- A collection of strategies for reducing software vulnerabilities could potentially affect healthcare organizations that are looking to improve their health data security measures.
National Institute of Standards and Technology (NIST) computer scientists recently released Dramatically Reducing Software Vulnerabilities, which was created due to a request from the White House’s Office of Science and Technology Policy. However, one of the report’s coauthors, Paul E. Black explained that any organization can use the information to create high-quality, low-defect computer code.
“We want coders to know about it,” Black said in a statement. “We concentrated on including novel ideas that they may not have heard about already.”
The document contains input and ideas from NIST computer scientists, software assurance experts from many private companies in the computer industry, and government agencies such as the Department of Defense and NASA.
“Vulnerabilities are common in software,” NIST explained in a release. “Even small applications have hundreds of bugs(link is external) by some estimates. Lowering these numbers would bring many advantages, such as reducing the number of computer crashes and reboots users need to deal with, not to mention decreasing the number of patch updates they need to download.”

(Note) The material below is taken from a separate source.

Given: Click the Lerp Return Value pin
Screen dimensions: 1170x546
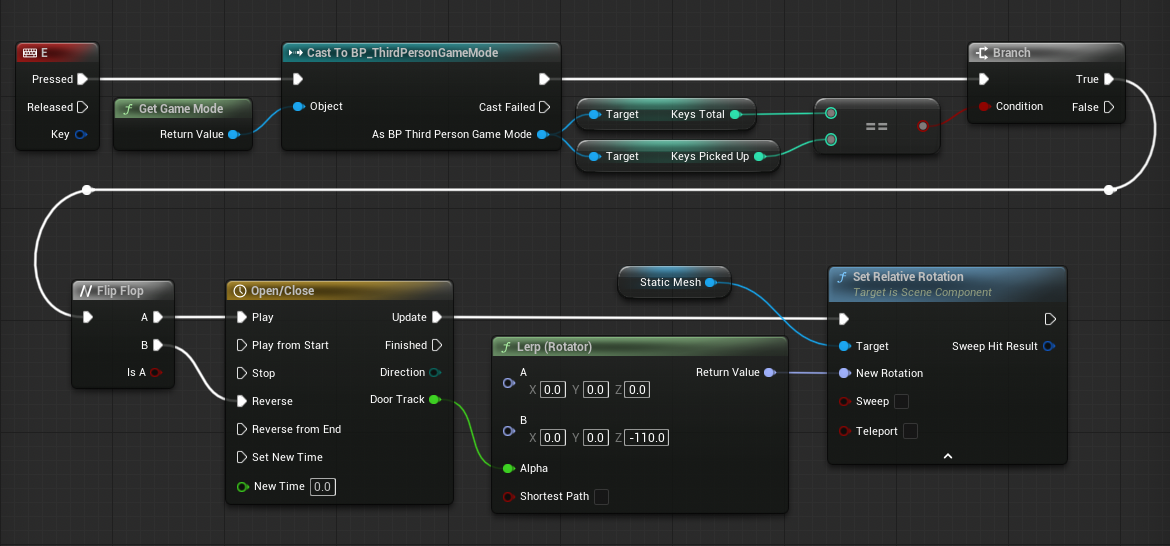Looking at the screenshot, I should coord(768,373).
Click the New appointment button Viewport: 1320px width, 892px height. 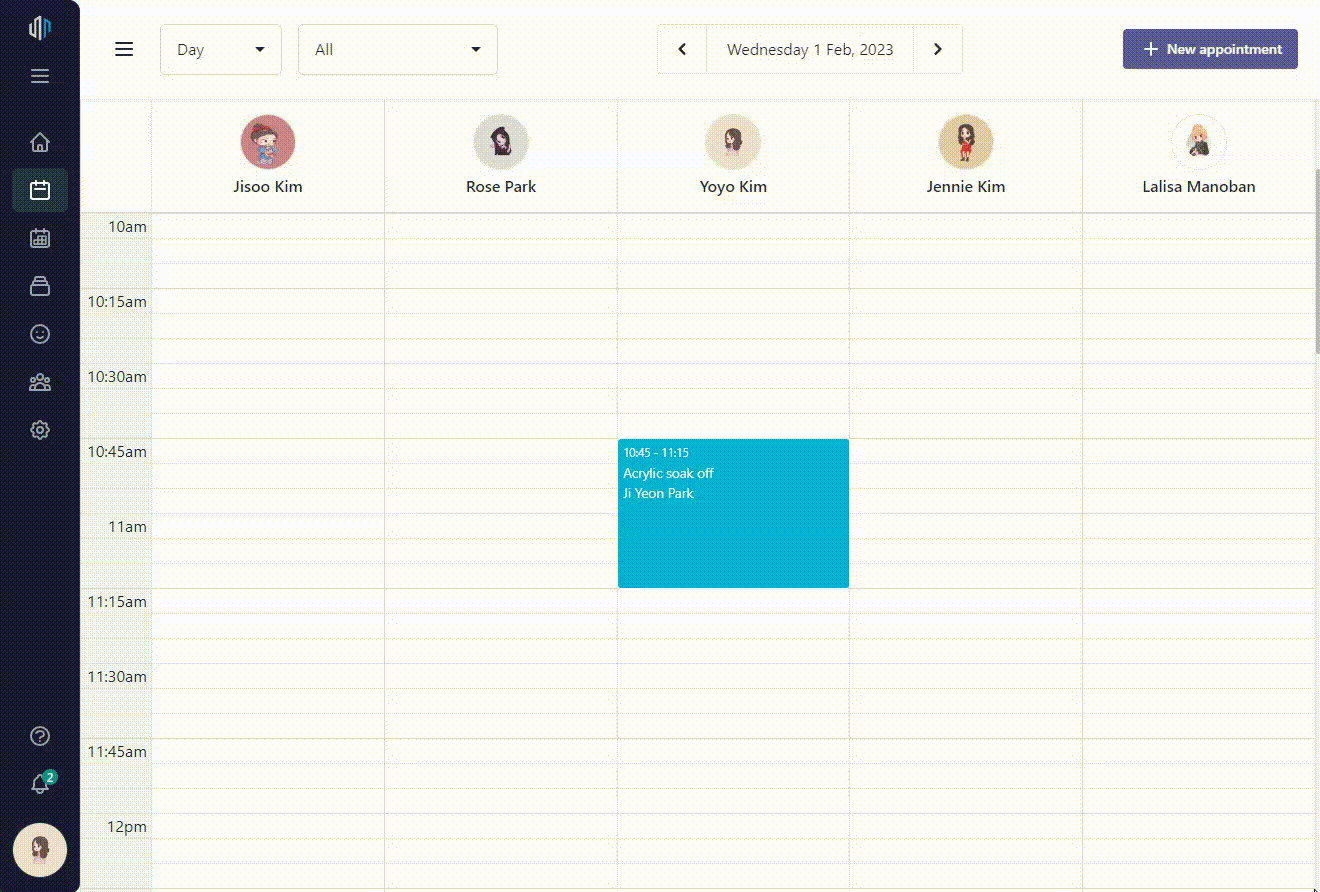[1210, 49]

The NIST guide focuses on the following five sets of approaches, tools and concepts:
- Using math-based tools to verify code will work properly
- Breaking up a computer’s programs into modular parts so the whole program doesn’t crash if one part fails
- Connecting analysis tools for code that currently operate in isolation
- Using appropriate programming languages for the task that the code attempts to carry out
- Developing evolving and changing tactics for protecting code targeted in cyberattacks
The report’s authors maintain that the five areas are not a comprehensive list, and instead “represent a wide range of potential approaches and highlight how reducing software vulnerabilities can be accomplished.”
“All of these approaches will require improved research infrastructure, including significantly better metrics,” the authors wrote. “As noted, they cannot be successful by themselves and will need to be integrated into the larger software developer and user communities.”
It will also be beneficial for customers to request that these techniques be used in the development of a product or service, according to Black.
“You as a consumer should be able to write it into a contract that you want a vendor to develop software in accordance with these principles, so that it’s as secure as it can be,” Black stated.
This is an approach that is being more frequently recommended for health data security as well. When covered entities create business associate agreements, it is essential that they are as specific as possible, including when medical devices are involved.
As ICIT Co-founder and Senior Fellow James Scott told HealthITSecurity.com earlier this year, security cannot simply be tacked on later in a device’s life cycle. Instead, security should be implemented from the onset and medical devices should not be “Frankensteined” into an enterprise’s infrastructure.
The 2016 Cybersecurity National Action Plan called for a dramatic reduction in software vulnerabilities, the report’s authors stated in their conclusion. Not only is it critical to stop vulnerabilities before they occur, but there must also be improved methods for specifying and building software.
Furthermore, there must be better testing techniques and more efficient use of multiple testing methods when it comes to finding vulnerabilities.
The impact of vulnerabilities must also be reduced by building more resilient architectures. This can also prevent vulnerabilities from being meaningfully exploited.
“Security tends to bubble to the surface because we’ve got adversaries who want to exploit weaknesses,” Black explained. “But we’d still want to avoid bugs even without this threat. The effort to stymie them brings up general principles.”